Tanzania cut its lint cotton forecast for the 2010-11 marketing season by 40 percent after bad weather conditions affected yields, the Tanzania Cotton Board said.
The country will probably produce 54,000 metric tons of lint cotton in the season through June compared with a previous estimate of 90,000 tons, Marco Mtunga, a quality regulation official, said in an e-mailed statement from Dar es Salaam, the commercial city.
The crop in the East African country was reduced because of a drought that lasted from December 2009 to March last year and “excessive rains,” he said. Yields were also affected by “improper application of water-based insecticides,” Mtunga said.
Tanzania produces the medium-fiber variety of cotton. The nation planned to raise lint cotton output to 260,000 metric tons in 2014-15 through improved productivity, extending credit to farmers and introducing contract farming, Mtunga said Aug. 16. It was Africa’s sixth-biggest producer of the fiber in 2008, according to the Food and Agricultural Organization.
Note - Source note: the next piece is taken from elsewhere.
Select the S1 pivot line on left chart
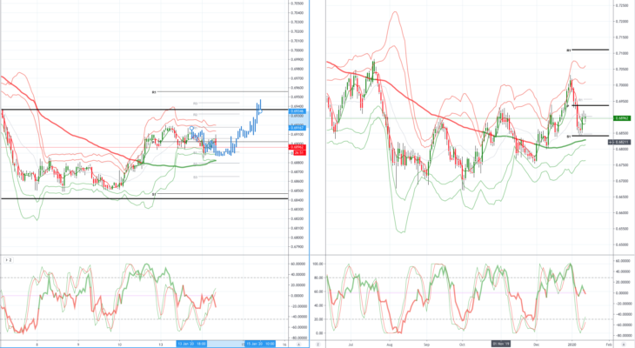Viewport: 635px width, 348px height. (223, 194)
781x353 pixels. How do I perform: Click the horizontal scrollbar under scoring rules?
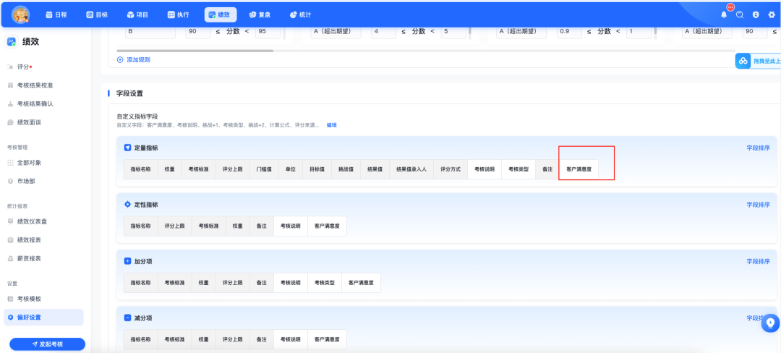[195, 51]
The drop in production follows a slump to 89,000 tons in the 2009-10 season from 123,000 tons a year earlier, according to the board.
Tanzania plants the crop in its western region in December and the reaps in from June through August, while the eastern region plants in February to March and harvests from August to October, according to the board. The country’s cotton marketing season starts July 1 through June, it says.
As many as 500,000 Tanzanian farmers cultivate about 485,000 hectares (1.2 million acres) of cotton in the country’s northern, coastal and western regions, the board said.